El Diario de Navarra se suma a la cruzada para tumbar el gobierno de Sánchez y María Chivite

El Diario de Navarra en primera línea de esa ofensiva reaccionaria cuyo objetivo es que la derecha vuelva a tomar el poder.

Lleva estos últimos días el Diario de Navarra una frenética campaña de acoso y derribo tanto del Gobierno de Pedro Sánchez, como el de María Chivite en Navarra. Sus editoriales de los días 20 y 21 de junio, las noticias en primera plana reflejando las interesadas filtraciones del informe de la UCO, el tratamiento más propio de la prensa del corazón de las andanzas del «don Juan» Ábalos…, reflejan el alineamiento del periódico de Cordovilla con la ofensiva del bloque de las derechas españolas que, en diferentes frentes, judicial, policial y mediático, llevan contra el gobierno socialista. Con la salvedad de que aprovecha la ocasión y la manida idea, aireada profusamente por los medios interesados, de que «el origen de la trama corrupta está en Navarra», para arremeter, de paso, contra el gobierno de María Chivite.

Sin embargo, en ningún momento el «libelo» derechoso, hace mención alguna que en el «régimen del 78» y debido a los partidos, principalmente el Partido Popular y PSOE, que han garantizado su continuidad hasta ahora, la corrupción no tiene una carácter marginal, sino estructural. Con el «emérito» a la cabeza, o escándalos como el de la Gürtel en el gobierno de Mariano Rajoy.

En el Estado español, donde se amalgaman las lacras heredadas de la simbiosis entre el capitalismo, medio siglo de despotismo franquista y una Transición política que reacomodó, bajo una supuesta cobertura democrática, a las élites del poder, constituyen «el humus» sobre el que se siguen haciendo grandes negocios eludiendo los controles legales establecidos.

Nunca informará el Diario de Navarra, por ejemplo, de cómo la empresa Acciona, está participada mayoritariamente por la familia Entrecanales, una de las constructoras más beneficiadas por el dictador Franco, que utilizó mano de obra esclava republicana, y que forma parte del Cártel de las grandes constructoras denunciadas por la Comisión Nacional de los Mercados y la Competencia, por amañar las adjudicaciones de obras públicas en el año 2022.

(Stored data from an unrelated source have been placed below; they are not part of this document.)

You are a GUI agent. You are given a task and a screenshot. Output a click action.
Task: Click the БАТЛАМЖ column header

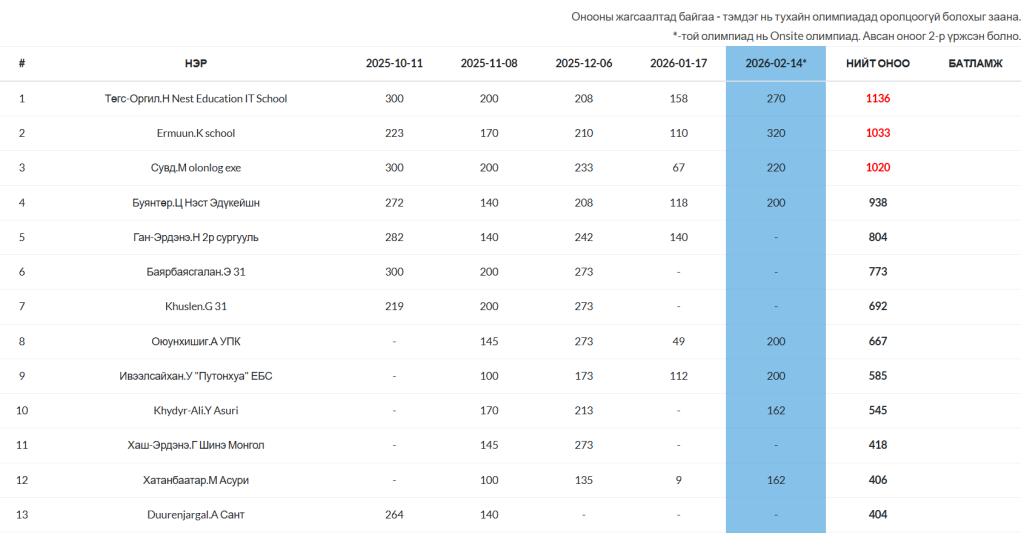pos(975,63)
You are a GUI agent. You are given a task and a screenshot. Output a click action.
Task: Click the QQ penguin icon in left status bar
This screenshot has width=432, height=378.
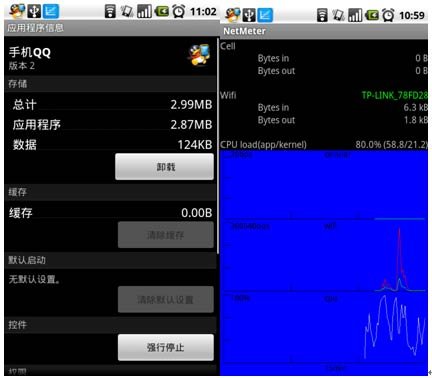17,11
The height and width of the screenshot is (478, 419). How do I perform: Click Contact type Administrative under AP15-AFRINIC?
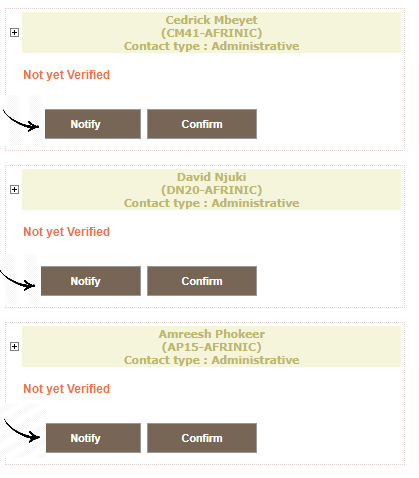point(211,360)
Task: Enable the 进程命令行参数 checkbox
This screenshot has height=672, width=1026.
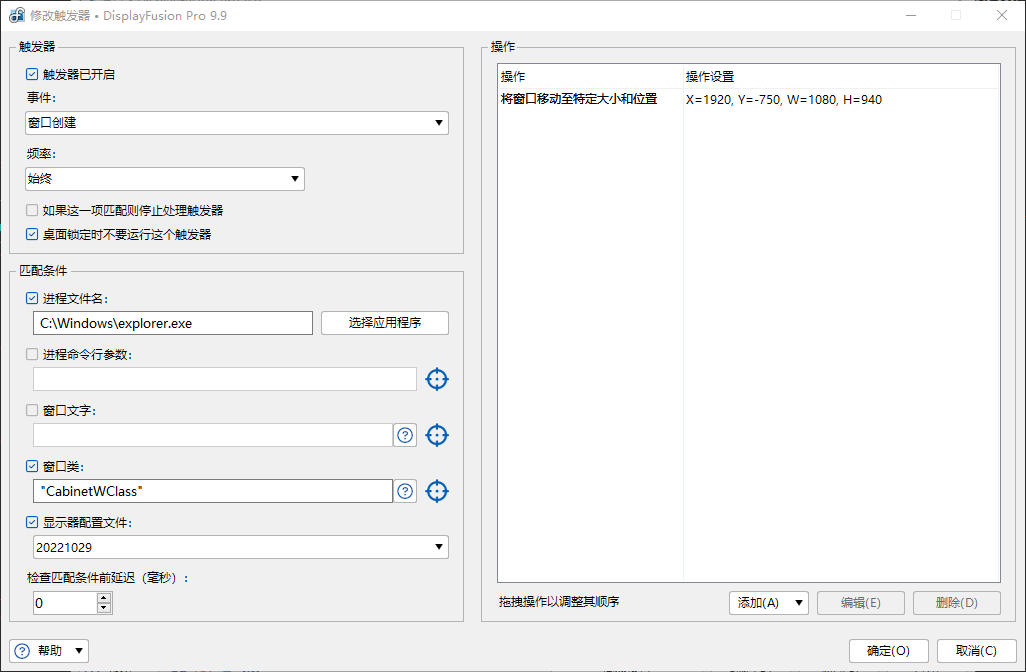Action: coord(33,354)
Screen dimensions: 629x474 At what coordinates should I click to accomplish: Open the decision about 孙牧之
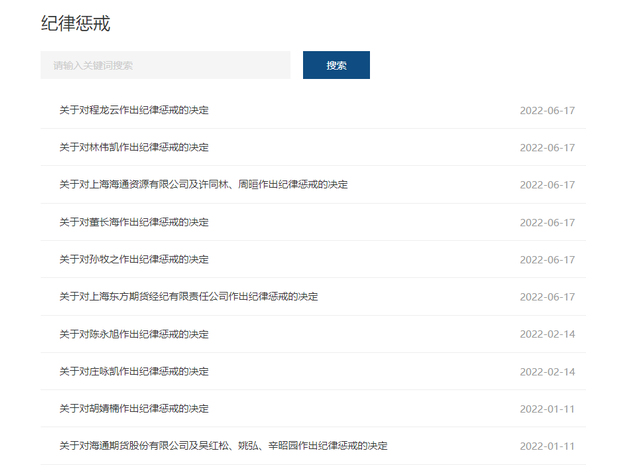(x=134, y=259)
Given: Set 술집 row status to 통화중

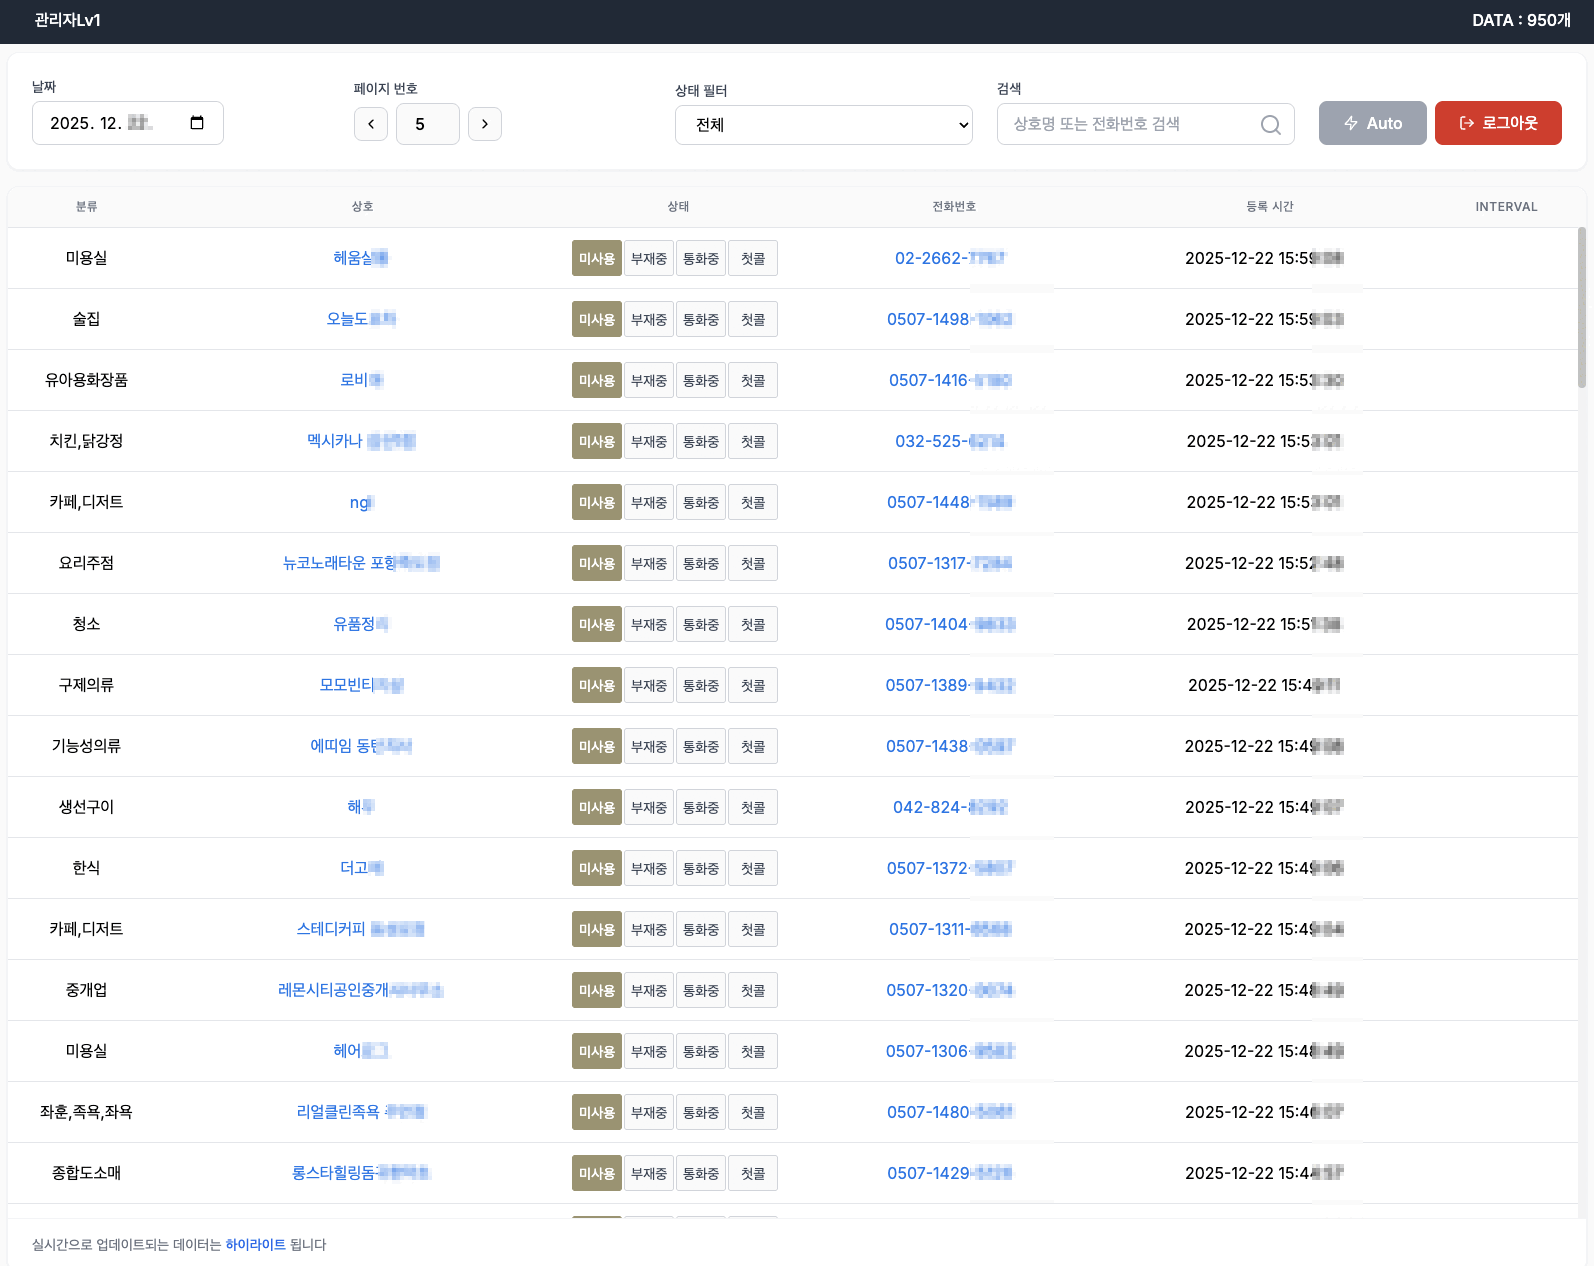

¿Por qué no hay ninguna línea de investigación abierta para las empresas corruptoras? Cosa que no implicaría grandes problemas para la UCO ya que el que fuera mando de ese cuerpo policial, Manuel Sánchez Corbí, condenado por torturas, indultado por el PP y condecorado posteriormente, es ahora cargo directivo de Acciona (¡¡¡).

El caso Santos Cerdán, Ábalos y Koldo, está reforzando la agenda golpista por parte de la derecha. Campaña que estaba puesta en marcha muchos antes de que la UCO y ciertos medios filtrasen de forma interesada y parcial, datos sobre este caso de corrupción y posible financiación irregular del PSOE. Y que viene del tratamiento a las demandas independentistas catalanas, la ley de amnistía para los participantes en el «procés», el enfrentamiento del poder judicial con el gobierno…etc.

Esta crisis se produce con un PSOE cada vez más desideologizado, incapaz de llevar a cabo la regeneración democrática que prometió hace poco más de un año.

Pero también sabemos que no serán el PP y Vox quienes acaben con la corrupción, ya que ésta se encuentra en sus propios genes franquistas y en sus vínculos con las grandes corporaciones y empresas. Su llegada al gobierno conllevaría una involución reaccionaria en todos los frentes.

El Diario de Navarra, se apunta a estar en primera línea de esa ofensiva reaccionaria cuyo objetivo es que la derecha vuelva a tomar el poder, y en concreto, a que en Navarra, UPN que lleva tiempo sin pisar alfombra roja, vuelva a sus poltronas para así encauzar mucho mejor sus proyectos económicos, sus chanchullos políticos y seguir mangoneando en lo que consideran su particular «corralito foral».

La cuestión no debería estar centrada en si elecciones anticipadas, o cuestión de confianza, sino en que las organizaciones sindicales y sociales en general unan sus esfuerzos para crear las condiciones de un giro a la izquierda tanto en el plano democrático, como eco social y cultural, y hacer frente a esta amenaza involucionista.